Sun: One Price Fits All for Orion, Mad Hatter

Sun Microsystems plans to offer aggressively low prices for its upcoming bundled platform of servers and middleware systems, called Project Orion, with a per-employee licensing model, the company’s chief software architect said Monday.

“The cost of deploying Orion will be dramatically less than the cost of hand-assembling a lot of different parts,” on an enterprise stack, Jonathan Schwartz, executive vice president of software for Sun, said during a Q&A session with reporters.

“It’s a licensing scheme that is the dissolution of boundaries between external and internal divisions,” he said.

With a platform bundle that includes Web and applications services such as its Sun ONE Directory and identity servers, messaging, calendar, portals, network availability via its Sun Cluster, and built-in authentication and security services, Orion is Sun’s answer to rivals such as Microsoft , IBM and HP
, all of whom are carving out their own software platforms.

Schwartz was coy on specifics of Orion pricing, but hinted it wouldn’t be that far from the pricing model for Sun’s “MadHatter” project, the system vendor’s Microsoft-compatible, Linux-based desktop package of applications that also includes its own JavaCard security authentication tier.

Although the final cost is being finalized, Schwartz said the pricing for the MadHatter bundle would be in the range of $50 and $100 per desktop per year.

Whether the MadHatter desktop bundle, which includes the ability to connect to MS Exchange, Sun’s StarOffice application suite, a Mozilla browser, Java 2 , Gnome 2 and Linux, is also going to be tied in with Sun’s Orion project, Schwartz would only say “stay tuned.” Sun’s beta information site lists the MadHatter Management Server as part of its communication and messaging bundle.

The other idea behind the one-stack-fits-all approach with Orion, he continued, is to help enterprise customers cut down on the number of different licensing headaches across their networks, such as open source versus closed source licenses, by the mailbox or CPU, or internal versus external systems.

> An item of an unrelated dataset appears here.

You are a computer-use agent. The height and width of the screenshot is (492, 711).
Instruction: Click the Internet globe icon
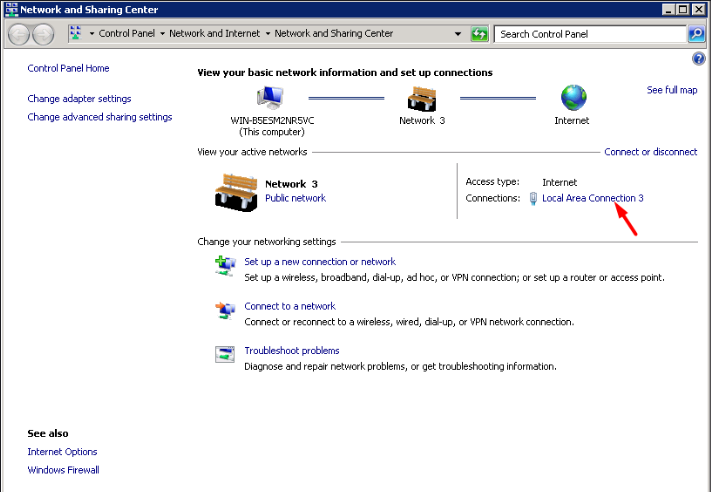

But to get by-employee, one-stop pricing for Orion, customers will have to run the entire SunOne bundle of servers and systems, Schwartz said. For example, if a company is running a BEA application server, the pricing scheme is the same.

Orion will also make sure that all of Sun’s software products are on a same quarterly upgrade schedule. This way, he quipped, a company’s IT staff that had to integrate different installations and application upgrades can “now go work on higher value activities.”

The upcoming release of Orion and MadHatter, both expected by September in time for Sun’s next conference, comes at a turning point for the Santa Clara, Calif.-based network computer maker.

Although it posted a profit of $12 million for the second quarter, revenue fell by 12.8 percent to $2.98 billion from $3.42 billion during the previous quarter. Sun said the slump was a continuation of worldwide lackluster demand for servers.

After weathering a three-year period in which IT budgets in its stronghold sectors — telecommunications and financial services — essentially collapsed after the technology bubble burst, Sun is looking to expand into new markets, with its aggressively-priced bundles of servers and systems leading the way.

In pricing Orion by a per employee charge, Sun is looking to eliminate the need for companies to be audited regarding their software usage, he said.

Whatever employee head-count companies file with the SEC will dictate the number of licenses they purchase. “We won’t audit our customers,” said Schwartz. As for private companies, “we’ll take their word for it on an annual basis.”

Schwartz said Sun believes that the bundled approach to selling to customers will cause two things to occur. “It will take the middleware industry such as it exists today, and collapse the somewhat monopolistic rents that folks have been able to get from locking customers in, into a much smaller market, in which we will take a much larger share.”

By that, Sun means it is looking to take market share away from rivals such as Microsoft, IBM and HP, with similar strategy of bundling servers and systems in one stack.

The Orion platform offers one messaging service, one directory for infrastructure, one identity and provisioning infrastructure, he said.

In the process, Sun is offering customers a simple, two page license, one that essentially presents all of Sun’s middleware bundled into its operating system and sold for one price.